Tue, Feb 12, 2013 at 10:36 AM
Photo: Christina Woodward
College-level class projects can produce some interesting products, but it's often the extra-curricular projects, those initiated by the students, that have the biggest impact. Facebook is an example of an out-of-class project that ended up making a global impact, but not all extra-curricular projects have to have the scope of Facebook to be a success. A student-led project out of Northern Arizona University in Flagstaff is the perfect example of how a simple idea can have an immediate impact.

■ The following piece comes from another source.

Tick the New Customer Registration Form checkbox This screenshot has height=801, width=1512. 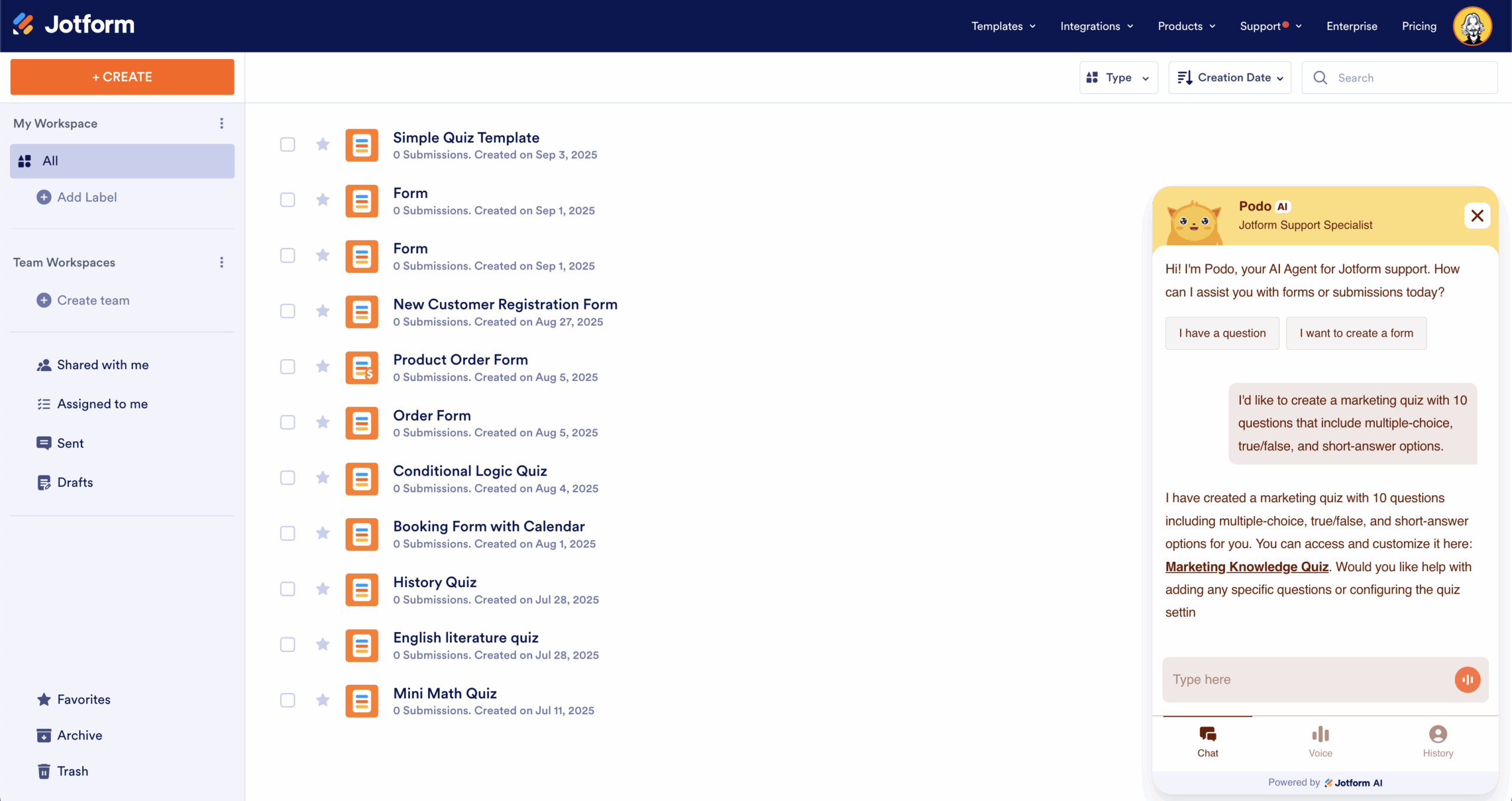[x=288, y=311]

Last year, a group of NAU students decided to build a stationary bike, but not your typical stationary bike. This bike was designed to recharge small electronic devices — think cellphones and iPods — using 100 percent pedal power. This isn’t the first time a stationary bike has been used to provide electricity, but it was a first for the campus, and the project was entirely student-led.
One of the project participants was Marilla Lamb, a 23-year-old project coordinator at Wind for Schools. Lamb graduated from NAU with an environmental engineering degree in 2012, but she was actively involved in building the Bike-Powered Charging Station.
According to Lamb, the idea behind the project was “to design and build something which would raise awareness about energy consumption. With the charging station, users can actually feel what it’s like to produce 15 watts, or 200 watts, and they’re able to use that energy to do something useful, like charge their cellphones.”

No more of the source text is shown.